I told her that I didn't know if she remembered or not, but she'd bought these boots for me. We'd gone to REI one weekend during their "Second-Hand Sale," and she found these really cool boots that were normally, like, almost $200 or something that someone had bought, worn, didn't like, and brought them back because they squeaked or something. But, after I'd passed them by on the sale table myself, she found them, saw that they were in good condition, and "made me" try them on to see if they fit.

I told her that that one gesture was sort of indicative of us, of our relationship -- that here I was, someone that people had passed by a lot in life, because they saw the scuffs, the scratches and the "used" or "defective" labels that others had put on me. But she looked past all that and saw something of great value. She saw someone that had a lot of potential, a lot of miles left on the tread, and so what if someone else had placed their label on me; she wasn't going to go by what someone else said -- she wanted to see if I fit and see if I could handle this journey.

I told her that -- as she knows I normally do -- I through metaphors. Through allegories. And that since the first day she had bought me these boots that I was going to use them for something special. That they'd be used for something cool, because they meant a great, great deal to me.

And that, you know, I'd never paid her back for those shoes, and since I'd had them for almost a year now, maybe it was time that I did so.

At this point, I removed the little wooden box that I'd placed up in the toe area of one of the boots. Ashley, bless her naive heart, asked me what the box was for.

I told her, "Hold on; I have to do this the right way." I brushed some of the gravel away from the front of the bench and got down on my knee.

Ashley: "Wait. What are you doing?"

I then opened the box and took the ring out.

Ashley: (starts crying; eyes huge) "No. You're not serious. You can't be serious."

Me: "Let's do this. Let's make the dream a reality. We've talked about our future together, joked about or future...but I want to stop talking. Let's go on the journey together.

"Ashley, will you marry me?"


Me: "I don't care if you say 'yes' or 'no,' but could you please just respond before I pass out or throw up?"

And she starts laughing. And then she says yes.


Now, keep in mind that this was April Fool's Day. Yes, I know that many people would find that cruel and unusual, but -- this is ME we're talking about. If you know me, you have to admit that there is a certain amount of Sonny-ness to our getting engaged on April Fool's Day. Ya gotta admit -- I don't think it'll be a date I can forget all that easily.

But, the date has a little bit of symbolism and meaning to it as well. It was my maternal grandmother's birthday, and since she died years ago and can't be at the wedding, I wanted her included in some small way.

Also, Ashley's grandmother is dying, and she probably won't live long enough to attend the wedding.
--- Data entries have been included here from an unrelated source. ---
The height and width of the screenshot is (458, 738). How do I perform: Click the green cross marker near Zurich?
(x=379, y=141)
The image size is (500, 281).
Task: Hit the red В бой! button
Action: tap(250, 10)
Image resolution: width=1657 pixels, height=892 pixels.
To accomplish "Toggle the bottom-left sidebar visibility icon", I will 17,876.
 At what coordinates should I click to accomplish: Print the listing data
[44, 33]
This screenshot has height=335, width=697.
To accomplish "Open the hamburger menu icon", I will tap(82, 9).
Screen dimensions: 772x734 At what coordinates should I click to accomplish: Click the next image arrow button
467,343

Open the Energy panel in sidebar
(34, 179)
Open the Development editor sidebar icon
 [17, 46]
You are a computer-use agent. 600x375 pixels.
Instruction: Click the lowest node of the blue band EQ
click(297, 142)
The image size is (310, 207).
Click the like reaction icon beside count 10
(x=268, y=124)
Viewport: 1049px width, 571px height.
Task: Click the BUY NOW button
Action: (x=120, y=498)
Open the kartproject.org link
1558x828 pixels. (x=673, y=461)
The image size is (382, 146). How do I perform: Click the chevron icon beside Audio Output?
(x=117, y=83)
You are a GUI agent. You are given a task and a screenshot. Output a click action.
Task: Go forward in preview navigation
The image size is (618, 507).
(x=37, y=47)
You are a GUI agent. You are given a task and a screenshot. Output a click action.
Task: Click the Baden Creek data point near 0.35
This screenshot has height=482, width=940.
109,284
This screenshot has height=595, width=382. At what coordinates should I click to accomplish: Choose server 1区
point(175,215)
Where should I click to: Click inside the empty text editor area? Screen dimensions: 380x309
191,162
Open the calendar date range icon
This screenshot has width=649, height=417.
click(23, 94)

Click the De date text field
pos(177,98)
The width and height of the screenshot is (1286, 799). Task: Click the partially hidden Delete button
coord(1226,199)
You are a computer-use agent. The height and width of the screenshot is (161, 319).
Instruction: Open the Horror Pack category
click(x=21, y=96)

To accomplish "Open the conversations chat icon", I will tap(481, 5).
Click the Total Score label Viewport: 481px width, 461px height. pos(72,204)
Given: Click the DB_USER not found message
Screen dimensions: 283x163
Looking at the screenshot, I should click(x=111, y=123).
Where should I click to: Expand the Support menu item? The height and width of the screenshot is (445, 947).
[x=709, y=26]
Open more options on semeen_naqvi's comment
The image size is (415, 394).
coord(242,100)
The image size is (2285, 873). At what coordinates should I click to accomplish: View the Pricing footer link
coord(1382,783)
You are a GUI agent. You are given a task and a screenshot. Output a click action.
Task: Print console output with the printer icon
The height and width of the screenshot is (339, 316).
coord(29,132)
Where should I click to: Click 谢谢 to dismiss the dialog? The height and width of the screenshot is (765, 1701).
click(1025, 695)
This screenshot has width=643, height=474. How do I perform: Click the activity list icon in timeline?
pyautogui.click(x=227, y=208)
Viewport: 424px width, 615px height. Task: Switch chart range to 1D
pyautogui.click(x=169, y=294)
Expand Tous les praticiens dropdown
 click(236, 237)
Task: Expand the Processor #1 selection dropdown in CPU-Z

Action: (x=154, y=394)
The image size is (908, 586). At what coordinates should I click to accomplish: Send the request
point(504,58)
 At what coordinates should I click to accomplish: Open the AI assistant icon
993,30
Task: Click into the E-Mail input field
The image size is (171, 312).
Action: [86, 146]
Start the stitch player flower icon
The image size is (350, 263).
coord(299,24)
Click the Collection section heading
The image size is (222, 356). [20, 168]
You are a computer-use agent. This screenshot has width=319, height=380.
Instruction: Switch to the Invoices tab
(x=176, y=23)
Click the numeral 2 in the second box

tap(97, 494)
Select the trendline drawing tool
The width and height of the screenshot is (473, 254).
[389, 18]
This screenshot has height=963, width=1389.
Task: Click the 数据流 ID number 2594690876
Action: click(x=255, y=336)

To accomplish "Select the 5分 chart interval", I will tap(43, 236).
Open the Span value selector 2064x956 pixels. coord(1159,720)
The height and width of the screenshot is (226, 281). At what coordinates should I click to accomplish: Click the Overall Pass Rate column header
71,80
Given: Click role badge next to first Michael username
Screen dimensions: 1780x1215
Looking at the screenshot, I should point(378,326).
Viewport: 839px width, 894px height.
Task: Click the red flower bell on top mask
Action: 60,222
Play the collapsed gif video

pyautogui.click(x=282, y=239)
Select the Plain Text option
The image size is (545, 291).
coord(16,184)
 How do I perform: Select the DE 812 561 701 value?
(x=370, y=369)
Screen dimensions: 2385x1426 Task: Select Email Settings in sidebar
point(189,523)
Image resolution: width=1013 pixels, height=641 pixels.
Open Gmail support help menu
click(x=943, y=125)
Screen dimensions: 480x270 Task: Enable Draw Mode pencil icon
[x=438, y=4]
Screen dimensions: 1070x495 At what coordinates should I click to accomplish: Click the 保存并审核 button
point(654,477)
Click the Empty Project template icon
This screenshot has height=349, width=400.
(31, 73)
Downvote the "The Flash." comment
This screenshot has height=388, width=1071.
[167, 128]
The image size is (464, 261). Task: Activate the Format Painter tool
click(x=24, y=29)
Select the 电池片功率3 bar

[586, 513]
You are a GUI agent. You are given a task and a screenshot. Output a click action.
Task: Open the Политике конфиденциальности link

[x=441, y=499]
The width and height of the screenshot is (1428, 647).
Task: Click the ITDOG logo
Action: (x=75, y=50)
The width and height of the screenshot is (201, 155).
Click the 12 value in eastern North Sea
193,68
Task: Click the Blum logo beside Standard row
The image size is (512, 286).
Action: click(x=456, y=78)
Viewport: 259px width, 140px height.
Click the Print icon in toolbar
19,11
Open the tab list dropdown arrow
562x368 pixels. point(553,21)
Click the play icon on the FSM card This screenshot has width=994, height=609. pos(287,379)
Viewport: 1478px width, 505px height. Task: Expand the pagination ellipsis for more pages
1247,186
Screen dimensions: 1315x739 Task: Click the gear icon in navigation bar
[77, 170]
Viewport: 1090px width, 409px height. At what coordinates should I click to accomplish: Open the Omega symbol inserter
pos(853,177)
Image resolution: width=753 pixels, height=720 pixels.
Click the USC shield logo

I wanted her to know that Ashley was getting married, and that her granddaughter was going to be cared for and loved.


I didn't do the old school "call her father to ask permission" shtick -- I called her mom instead. Ashley's parents divorced when she was younger, and her mom raised her as a single parent. They have this insanely strong bond, and there was no way that I was going to do this without her blessing.

Her mom and I have a good relationship, and she told me that it meant a great deal to her that I'd ask her blessing before I asked Ashley to marry me.


So. I'm engaged. Yeah. Whod'a'thunk it?